The Queensland Public Hospitals Commission of Inquiry, often referred to as the Davies Commission, was an inquiry into public hospitals in Queensland, Australia. The inquiry was headed by The Honourable Geoffrey Davies AO QC, a former Supreme Court judge of appeal.

==Establishment==
The commission was established by the Queensland Governor-In-Council in 2005 to investigate, among other things, the conduct of Dr Jayant Patel, a former surgeon of Bundaberg Base Hospital. It was not a Royal Commission and therefore had limited powers. The Commission commenced after the failure of a similar commission headed by Mr Tony Morris, called the Bundaberg Hospital Commission of Inquiry.

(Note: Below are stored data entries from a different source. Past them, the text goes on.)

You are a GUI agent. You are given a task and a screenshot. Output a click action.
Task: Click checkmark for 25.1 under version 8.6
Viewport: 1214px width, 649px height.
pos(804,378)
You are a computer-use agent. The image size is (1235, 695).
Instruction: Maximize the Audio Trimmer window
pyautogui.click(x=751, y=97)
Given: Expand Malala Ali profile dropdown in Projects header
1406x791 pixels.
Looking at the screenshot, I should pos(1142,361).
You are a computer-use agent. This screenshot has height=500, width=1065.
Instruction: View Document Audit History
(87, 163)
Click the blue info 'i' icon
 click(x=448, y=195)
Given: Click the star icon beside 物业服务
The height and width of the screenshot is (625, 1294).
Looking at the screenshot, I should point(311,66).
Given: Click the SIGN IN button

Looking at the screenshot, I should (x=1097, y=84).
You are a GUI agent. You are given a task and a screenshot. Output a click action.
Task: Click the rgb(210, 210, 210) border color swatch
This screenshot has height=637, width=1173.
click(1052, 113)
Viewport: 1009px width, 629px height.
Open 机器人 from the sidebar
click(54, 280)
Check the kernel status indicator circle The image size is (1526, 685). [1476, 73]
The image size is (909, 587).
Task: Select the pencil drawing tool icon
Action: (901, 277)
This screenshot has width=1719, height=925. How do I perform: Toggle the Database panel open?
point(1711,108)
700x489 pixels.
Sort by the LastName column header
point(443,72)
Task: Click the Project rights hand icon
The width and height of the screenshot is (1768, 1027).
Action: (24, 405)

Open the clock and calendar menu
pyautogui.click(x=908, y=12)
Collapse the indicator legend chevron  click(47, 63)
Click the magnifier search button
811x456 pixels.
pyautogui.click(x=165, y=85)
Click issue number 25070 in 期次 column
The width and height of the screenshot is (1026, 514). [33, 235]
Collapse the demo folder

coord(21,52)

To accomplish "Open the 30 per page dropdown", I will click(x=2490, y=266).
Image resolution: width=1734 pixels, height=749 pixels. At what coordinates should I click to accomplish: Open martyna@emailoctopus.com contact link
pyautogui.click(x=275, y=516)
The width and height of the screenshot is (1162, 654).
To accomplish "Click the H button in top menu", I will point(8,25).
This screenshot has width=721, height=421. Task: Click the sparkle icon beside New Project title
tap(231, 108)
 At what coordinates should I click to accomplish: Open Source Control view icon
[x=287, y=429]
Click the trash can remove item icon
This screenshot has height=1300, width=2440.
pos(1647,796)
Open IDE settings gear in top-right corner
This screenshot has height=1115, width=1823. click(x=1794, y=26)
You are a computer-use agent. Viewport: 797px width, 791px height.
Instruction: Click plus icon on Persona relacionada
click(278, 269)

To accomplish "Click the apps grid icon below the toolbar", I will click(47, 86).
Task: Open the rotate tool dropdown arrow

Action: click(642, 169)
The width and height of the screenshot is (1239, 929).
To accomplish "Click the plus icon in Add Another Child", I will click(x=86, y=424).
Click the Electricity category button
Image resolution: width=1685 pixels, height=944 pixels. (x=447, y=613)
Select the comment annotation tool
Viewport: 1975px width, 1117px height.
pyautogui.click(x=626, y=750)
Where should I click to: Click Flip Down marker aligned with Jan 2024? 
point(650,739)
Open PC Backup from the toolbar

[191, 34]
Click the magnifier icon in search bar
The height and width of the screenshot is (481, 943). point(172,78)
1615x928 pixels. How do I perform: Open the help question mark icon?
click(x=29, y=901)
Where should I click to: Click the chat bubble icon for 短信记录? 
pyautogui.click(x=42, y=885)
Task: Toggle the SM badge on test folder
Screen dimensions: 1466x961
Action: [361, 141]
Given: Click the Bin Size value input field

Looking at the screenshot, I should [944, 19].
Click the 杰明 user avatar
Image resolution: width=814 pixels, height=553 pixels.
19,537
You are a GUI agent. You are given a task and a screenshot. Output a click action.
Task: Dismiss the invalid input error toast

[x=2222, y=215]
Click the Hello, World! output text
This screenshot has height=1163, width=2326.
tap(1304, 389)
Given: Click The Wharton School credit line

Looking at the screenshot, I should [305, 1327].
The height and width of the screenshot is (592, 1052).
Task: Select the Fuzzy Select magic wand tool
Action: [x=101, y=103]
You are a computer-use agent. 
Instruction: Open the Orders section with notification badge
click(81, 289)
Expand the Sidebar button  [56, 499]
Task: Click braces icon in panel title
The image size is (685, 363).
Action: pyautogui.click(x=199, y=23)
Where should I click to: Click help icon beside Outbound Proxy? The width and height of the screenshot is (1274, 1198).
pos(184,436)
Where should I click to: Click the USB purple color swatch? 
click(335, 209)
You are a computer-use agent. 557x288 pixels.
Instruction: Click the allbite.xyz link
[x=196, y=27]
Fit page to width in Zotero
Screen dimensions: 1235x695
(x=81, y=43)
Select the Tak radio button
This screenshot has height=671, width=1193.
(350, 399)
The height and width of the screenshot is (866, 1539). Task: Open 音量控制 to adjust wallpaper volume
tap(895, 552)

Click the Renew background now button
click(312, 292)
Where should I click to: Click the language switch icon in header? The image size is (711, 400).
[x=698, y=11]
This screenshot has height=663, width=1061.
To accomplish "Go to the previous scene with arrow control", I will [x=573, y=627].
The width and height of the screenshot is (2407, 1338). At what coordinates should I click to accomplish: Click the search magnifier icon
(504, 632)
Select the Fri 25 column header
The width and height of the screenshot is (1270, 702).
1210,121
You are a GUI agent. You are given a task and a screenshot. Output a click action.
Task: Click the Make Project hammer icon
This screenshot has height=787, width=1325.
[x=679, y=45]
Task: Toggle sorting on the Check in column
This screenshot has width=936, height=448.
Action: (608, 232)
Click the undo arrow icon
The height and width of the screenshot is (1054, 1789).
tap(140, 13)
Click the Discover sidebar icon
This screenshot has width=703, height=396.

Bundaberg Hospital administrators Darren Keating and Peter Leck undertook a court case against Morris. The Morris Inquiry was wound up after Supreme Court Justice Martin Moynihan found Mr Morris had been biased. Hearings began on 23 May 2005.

==Findings==
The commission found gross negligence in Patel's conduct, as well as systematic failures of management to deal with the problem. Davies recommended that Patel be referred to the public prosecutor for consideration of manslaughter, fraud, and assault charges. In total seventeen patient deaths were referred to police. An extradition process was begun after the police issued a warrant for Patel, acting on 14 offences.

The report also found that amongst Queensland Health bureaucrats concerns regarding "significant and sustained statewide adverse publicity" were rated as significant as "loss of life".

The state chief health officer at the time, Dr Gerry FitzGerald was criticised for his own investigation into Patel, describing it as too positive.